Offworld came across the amusing oddity, which you play by texting an actual phone number (text ";)" to 669 333-SEXT to begin) and sending awkward pictures to. Here's how it works:
"Sext Machine is an SMS-based game exploring the frailty of algorithms and human sexuality. The game is played by taking and sending photos with your phone's camera that look like, but aren't, sexually explicit."
"Photos sent to Sext Machine are run through a nudity-detection algorithm. You're scored based on how well you've tricked the bot into thinking you sent it something x-rated."

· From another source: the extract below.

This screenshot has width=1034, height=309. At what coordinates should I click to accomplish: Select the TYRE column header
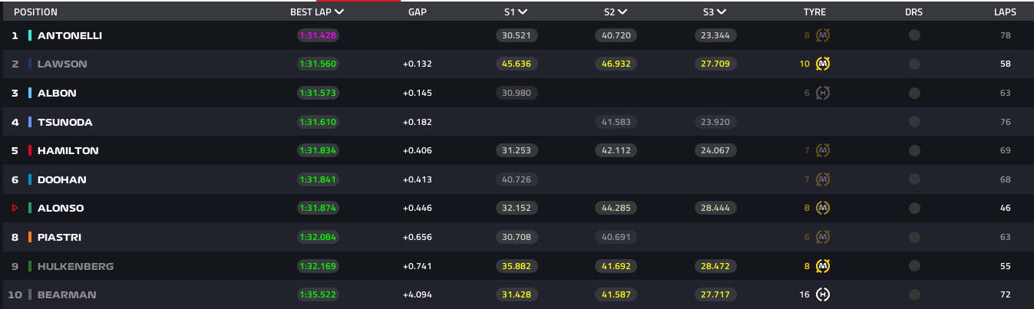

So the goal is to trick the flesh-hungry (but not like that... not yet) bot as effectively as possible. I've gotten it up to "60 percent turned on," which means my dumb elbow crease barely looks like a butt at all. 60 is an F. My elbow crease is such a worthless slacker. Desperate for ideas, I made some kind of strange abyssal orifice with my hand, and Sext Machine replied, "that is soooooooo unsexy." I did not disagree.
Gizmodo, meanwhile, decided to CHEAT like shameless CHEATERS who CHEAT (and/or have ideas I wish I'd come up with) by testing the bot's limits, sending every type of real erotica they could think of and measuring its turned on percentage. Lesson learned: Sext Machine digs actual porn, thinks tentacle porn is alright, and hates fish, even if they're naked. Warning: Gizmodo's post is kinda NSFW.
Sext Machine is a fun little distraction, though. And, bonus, it got me thinking a bit about the way we can now use sex and sexuality to pass the time, to build anticipation for more intimate encounters. But, as the game's creator suggested, it is all very frail. I was able to manipulate camera angles and lighting to make my hands and arms look pretty convincingly like lots of different people's unmentionables. We see what we want to see, I suppose. Or what we're told we're seeing. Or our brains evolved to go, "SEX, SEX, SEX" all the time, and we're easily fooled.
One thing's for sure: I will never trust a so-called sext ever again. I'll always wonder: naughty bit or hyper-zoomed-in photo of someone's thoroughly unwashed armpit? Or their eyelid? Or their weird bald cat? Man, the burden of knowledge is some serious shit.